Introduction of Andrew Cockburn to a Committee for the Republic Salon

Introduction of Andrew Cockburn to a Committee for the Republic Salon

Ambassador Chas W. Freeman, Jr. (USFS, Ret.)

November 10 2015  Washington, DC

We’re here tonight to listen to Andrew Cockburn tell us what he learned while writing his latest book: “Kill Chain: The Rise of the High-Tech Assassins.”

Andrew is well-known as a gifted and articulate student of war who is justifiably skeptical about how Americans approach it.

For defense and intelligence, threat analysis is the highest form of budget justification.  It is in the interest of those devoted to lethal gadgetry, military Keynesianism, and jobs in the defense sector to talk up the menaces to our domestic tranquility.  Almost alone among major national journalists and film producers in the Cold War United States, Andrew Cockburn produced analyses of Soviet military weaknesses rather than strengths.  The subsequent collapse of the Soviet Union showed that the Washington consensus had been very wrong.  The even more alarmist narrative propagated by the so-called corrective to that consensus, “Team B,” was even wronger.  But Andrew got the Soviet Union’s military debilities right.

The idea that the Soviet Union would be a  formidable threat forever was the very basis of America’s military-industrial-congressional complex.  When the Soviets irresponsibly gave up the ghost and died, Washington came down with a bad case of enemy deprivation syndrome.  Analysts who had made a reliable living portraying the USSR as not just predatory but powerful lost their jobs.  I’ve always thought that the only really bad thing about the Soviet collapse was that many of these politically correct but reality-challenged analysts shifted their attention to China.  They sought to expiate their failure to anticipate the Soviet Union’s demise by predicting that China would also fall apart.  Wrong again – so far.

We should all be grateful that, when expertise on the Soviet Union lost its relevance to all but historians, Andrew once again did not follow the herd.  Instead, he turned to reporting and doing documentaries about two subjects of very great concern to the members of the Committee for the Republic and attendees at these salons – the effects on the United States as well as the Middle East of our continuing misadventures there and the causes and consequences of the 2008 financial meltdown that the wizards of Wall Street engineered

In “Kill Chain,” Andrew Cockburn lays into the perennial American faith in the capacity of technology to overwhelm the human dimension of war.  Our technologically enthusiastic military elite is ever hopeful that it can turn war into a sort of video game and  render ground combat and other unpredictable human interactions unnecessary.  Experience has repeatedly battered this belief, but it never seems to go away.

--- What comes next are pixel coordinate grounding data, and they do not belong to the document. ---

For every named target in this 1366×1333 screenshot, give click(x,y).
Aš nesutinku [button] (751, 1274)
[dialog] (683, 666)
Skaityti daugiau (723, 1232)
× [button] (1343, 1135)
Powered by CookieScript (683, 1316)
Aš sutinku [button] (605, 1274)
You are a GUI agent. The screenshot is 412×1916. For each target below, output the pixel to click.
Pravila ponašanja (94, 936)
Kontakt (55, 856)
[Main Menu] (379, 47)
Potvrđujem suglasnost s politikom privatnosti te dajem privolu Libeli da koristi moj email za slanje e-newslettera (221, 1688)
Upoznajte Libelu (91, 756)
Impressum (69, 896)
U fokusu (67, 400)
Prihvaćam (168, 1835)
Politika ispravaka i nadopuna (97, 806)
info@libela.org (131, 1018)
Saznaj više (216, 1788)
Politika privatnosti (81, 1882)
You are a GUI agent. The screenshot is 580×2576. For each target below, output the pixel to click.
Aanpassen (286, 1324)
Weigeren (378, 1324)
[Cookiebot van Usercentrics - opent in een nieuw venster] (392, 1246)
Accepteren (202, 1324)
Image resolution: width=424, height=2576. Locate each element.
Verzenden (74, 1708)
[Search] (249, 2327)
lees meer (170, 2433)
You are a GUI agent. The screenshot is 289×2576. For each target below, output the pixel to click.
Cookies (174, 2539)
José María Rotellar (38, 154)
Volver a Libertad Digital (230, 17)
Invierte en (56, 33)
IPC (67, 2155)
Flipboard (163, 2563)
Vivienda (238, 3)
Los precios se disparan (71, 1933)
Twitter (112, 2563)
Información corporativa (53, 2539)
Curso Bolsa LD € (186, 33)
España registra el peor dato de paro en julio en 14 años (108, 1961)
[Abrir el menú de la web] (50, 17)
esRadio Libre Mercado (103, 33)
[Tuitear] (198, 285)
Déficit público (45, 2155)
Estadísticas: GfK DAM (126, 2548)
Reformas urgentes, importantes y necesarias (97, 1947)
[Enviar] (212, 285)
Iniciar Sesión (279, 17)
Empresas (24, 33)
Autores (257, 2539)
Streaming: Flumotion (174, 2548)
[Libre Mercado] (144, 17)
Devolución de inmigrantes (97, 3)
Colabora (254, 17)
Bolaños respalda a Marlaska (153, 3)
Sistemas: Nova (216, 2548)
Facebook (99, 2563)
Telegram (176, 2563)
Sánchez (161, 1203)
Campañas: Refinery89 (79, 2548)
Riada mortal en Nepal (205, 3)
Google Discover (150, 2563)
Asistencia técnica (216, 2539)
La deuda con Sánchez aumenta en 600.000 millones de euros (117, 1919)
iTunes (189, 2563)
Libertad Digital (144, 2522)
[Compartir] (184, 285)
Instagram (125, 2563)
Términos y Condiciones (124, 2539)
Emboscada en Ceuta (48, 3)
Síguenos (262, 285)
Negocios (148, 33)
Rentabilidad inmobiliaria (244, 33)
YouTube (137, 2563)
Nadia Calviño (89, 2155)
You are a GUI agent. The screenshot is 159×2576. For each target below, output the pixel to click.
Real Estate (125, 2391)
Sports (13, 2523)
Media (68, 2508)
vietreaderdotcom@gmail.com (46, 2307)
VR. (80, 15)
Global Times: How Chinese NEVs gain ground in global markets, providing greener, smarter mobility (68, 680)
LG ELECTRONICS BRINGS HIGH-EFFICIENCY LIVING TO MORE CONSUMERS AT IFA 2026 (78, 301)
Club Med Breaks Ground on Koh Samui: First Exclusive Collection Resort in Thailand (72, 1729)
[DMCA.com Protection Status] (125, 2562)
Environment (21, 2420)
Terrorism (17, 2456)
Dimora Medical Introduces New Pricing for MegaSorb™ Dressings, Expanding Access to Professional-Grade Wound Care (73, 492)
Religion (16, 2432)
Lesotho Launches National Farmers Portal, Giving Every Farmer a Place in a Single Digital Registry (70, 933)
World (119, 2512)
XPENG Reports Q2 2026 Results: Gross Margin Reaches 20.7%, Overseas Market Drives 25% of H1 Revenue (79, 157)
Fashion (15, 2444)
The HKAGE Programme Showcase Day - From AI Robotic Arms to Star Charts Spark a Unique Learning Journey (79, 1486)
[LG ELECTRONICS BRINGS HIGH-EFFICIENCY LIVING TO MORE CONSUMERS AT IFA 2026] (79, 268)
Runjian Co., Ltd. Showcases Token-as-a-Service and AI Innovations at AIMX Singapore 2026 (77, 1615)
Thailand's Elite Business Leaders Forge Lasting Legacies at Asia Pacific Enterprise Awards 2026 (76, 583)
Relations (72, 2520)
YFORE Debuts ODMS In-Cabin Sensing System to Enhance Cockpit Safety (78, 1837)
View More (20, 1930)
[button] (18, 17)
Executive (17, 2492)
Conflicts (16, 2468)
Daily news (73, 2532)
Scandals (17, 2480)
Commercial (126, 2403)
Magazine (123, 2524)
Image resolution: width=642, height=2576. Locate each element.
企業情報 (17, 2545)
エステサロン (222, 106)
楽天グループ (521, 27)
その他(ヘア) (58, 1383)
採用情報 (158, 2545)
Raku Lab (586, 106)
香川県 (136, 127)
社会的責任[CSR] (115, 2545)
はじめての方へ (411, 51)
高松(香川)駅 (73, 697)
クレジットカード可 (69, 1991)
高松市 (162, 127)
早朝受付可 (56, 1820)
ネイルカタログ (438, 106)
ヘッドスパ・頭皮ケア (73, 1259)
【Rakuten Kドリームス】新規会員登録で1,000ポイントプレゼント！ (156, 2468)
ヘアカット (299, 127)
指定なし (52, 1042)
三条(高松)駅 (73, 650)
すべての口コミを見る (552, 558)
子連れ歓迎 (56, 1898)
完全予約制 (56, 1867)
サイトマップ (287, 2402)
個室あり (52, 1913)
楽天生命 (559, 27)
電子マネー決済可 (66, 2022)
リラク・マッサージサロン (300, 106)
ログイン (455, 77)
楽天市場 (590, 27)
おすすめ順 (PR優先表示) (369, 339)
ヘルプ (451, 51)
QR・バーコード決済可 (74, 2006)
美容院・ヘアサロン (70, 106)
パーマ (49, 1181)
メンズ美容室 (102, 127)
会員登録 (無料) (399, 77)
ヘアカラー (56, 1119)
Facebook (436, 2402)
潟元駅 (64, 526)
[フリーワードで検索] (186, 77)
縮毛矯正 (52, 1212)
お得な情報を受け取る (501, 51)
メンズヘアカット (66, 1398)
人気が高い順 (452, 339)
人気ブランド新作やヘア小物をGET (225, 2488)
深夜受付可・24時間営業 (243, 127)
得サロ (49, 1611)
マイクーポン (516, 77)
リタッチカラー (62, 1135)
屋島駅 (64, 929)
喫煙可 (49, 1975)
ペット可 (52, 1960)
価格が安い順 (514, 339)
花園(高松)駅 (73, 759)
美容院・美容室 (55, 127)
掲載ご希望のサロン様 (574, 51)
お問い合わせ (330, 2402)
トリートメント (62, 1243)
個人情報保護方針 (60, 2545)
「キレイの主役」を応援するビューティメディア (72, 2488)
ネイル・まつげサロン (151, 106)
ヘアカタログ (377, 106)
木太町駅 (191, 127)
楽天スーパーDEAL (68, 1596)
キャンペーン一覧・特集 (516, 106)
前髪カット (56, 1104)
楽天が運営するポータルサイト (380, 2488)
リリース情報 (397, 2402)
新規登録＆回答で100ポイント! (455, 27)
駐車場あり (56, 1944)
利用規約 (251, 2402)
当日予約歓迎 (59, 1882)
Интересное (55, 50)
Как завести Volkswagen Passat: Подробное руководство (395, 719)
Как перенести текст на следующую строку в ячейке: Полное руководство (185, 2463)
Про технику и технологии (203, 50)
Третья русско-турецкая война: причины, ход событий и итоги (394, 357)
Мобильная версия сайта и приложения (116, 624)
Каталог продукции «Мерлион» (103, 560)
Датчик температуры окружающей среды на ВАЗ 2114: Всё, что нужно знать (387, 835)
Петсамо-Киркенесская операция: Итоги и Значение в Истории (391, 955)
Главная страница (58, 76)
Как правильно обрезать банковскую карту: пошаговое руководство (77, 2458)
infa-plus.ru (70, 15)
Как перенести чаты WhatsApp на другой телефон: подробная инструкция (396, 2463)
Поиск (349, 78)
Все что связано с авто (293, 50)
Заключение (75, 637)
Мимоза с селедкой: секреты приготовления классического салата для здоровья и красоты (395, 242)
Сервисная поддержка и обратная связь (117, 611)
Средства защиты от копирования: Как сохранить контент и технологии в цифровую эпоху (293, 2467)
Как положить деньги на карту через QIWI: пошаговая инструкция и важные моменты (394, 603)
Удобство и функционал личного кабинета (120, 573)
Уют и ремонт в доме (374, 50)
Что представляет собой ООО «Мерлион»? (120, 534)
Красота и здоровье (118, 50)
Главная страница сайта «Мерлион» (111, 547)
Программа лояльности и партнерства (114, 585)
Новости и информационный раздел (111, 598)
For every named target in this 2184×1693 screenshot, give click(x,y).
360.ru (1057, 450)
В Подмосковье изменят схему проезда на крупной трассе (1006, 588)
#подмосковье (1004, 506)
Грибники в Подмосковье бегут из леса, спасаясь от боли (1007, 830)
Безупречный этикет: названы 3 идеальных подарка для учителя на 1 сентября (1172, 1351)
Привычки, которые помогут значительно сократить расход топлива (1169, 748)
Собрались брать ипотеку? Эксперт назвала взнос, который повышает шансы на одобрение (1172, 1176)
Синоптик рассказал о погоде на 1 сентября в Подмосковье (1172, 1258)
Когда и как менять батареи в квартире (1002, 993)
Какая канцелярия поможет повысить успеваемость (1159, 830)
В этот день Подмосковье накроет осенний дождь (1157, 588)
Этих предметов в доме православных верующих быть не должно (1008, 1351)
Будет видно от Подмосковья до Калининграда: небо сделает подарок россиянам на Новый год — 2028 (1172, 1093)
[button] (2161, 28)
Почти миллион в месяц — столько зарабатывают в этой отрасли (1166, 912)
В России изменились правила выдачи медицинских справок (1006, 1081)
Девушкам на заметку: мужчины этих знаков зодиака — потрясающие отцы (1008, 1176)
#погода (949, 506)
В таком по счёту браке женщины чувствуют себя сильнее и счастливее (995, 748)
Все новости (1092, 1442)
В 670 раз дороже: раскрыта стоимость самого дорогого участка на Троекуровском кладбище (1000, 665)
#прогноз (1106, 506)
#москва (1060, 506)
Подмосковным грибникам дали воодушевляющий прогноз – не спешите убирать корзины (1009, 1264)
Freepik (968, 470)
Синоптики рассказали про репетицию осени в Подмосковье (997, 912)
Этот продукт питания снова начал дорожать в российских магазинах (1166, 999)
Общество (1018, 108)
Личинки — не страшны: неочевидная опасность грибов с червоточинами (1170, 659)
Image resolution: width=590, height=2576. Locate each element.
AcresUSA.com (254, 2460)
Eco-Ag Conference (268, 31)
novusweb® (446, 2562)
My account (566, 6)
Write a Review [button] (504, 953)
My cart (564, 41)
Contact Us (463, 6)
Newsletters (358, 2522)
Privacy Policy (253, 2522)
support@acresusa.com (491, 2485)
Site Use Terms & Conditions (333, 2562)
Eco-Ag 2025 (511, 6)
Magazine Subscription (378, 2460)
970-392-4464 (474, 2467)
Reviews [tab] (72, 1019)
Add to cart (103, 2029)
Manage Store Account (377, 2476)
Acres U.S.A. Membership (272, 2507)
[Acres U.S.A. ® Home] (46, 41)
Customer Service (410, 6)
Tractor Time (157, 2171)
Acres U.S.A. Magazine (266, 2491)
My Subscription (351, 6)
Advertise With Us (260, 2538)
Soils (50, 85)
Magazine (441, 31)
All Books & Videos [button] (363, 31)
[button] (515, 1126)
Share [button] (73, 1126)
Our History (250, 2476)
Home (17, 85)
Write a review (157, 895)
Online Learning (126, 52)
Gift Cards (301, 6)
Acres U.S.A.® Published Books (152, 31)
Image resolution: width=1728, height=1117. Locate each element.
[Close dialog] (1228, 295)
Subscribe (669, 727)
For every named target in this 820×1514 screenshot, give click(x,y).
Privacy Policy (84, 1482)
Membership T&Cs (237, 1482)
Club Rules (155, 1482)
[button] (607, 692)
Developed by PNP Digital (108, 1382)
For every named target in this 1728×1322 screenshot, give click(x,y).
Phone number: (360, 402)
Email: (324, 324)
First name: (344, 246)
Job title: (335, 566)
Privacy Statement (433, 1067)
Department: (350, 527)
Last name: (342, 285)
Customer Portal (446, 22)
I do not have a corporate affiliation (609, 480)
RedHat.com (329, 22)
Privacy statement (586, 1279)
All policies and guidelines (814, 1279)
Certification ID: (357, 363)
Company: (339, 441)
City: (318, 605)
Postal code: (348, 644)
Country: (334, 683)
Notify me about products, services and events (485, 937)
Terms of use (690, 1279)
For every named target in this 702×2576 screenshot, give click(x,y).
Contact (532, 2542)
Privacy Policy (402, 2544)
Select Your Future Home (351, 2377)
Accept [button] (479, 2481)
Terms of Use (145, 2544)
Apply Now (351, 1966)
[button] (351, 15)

The latest effort to automate the battlefield is the drone program.  Andrew shows how and why the United States has come to use flying robots to murder perceived ideological enemies – a category that now includes selected Americans as well as foreigners.  He traces the evolution of the  covert projects, internal security programs, and military and paramilitary cultures that underpin this industrialization of counterterrorism. For increasing numbers of people abroad, daily assassinations through drone warfare – not our republic’s ideals – now define America.

In “Kill Chain,” Andrew  reports how the drone program works.  What he describes is chilling.  So much so that he apparently does not feel the need to judge, except implicitly.  He shows that drone warfare doesn’t achieve its objectives.   He does not deal directly with the moral and political dilemmas that the implementation of American foreign policy by murderous flying robots presents.  But he leaves me, at least, wondering whether this failure is a consequence of the inherent limitations of the use of force in solving political problems or the result of systemic and technological limitations unique to the American mentality and the way of war preferred by our military and intelligence agencies.

I’m hoping that tonight Andrew will help us answer that question and more.  Why do Americans believe that using machines to kill foreigners in distant lands can reduce the number of our enemies and make the world a safer place for us and our allies and friends? What is the alternative to this hyper-interventionist way of relating to the world?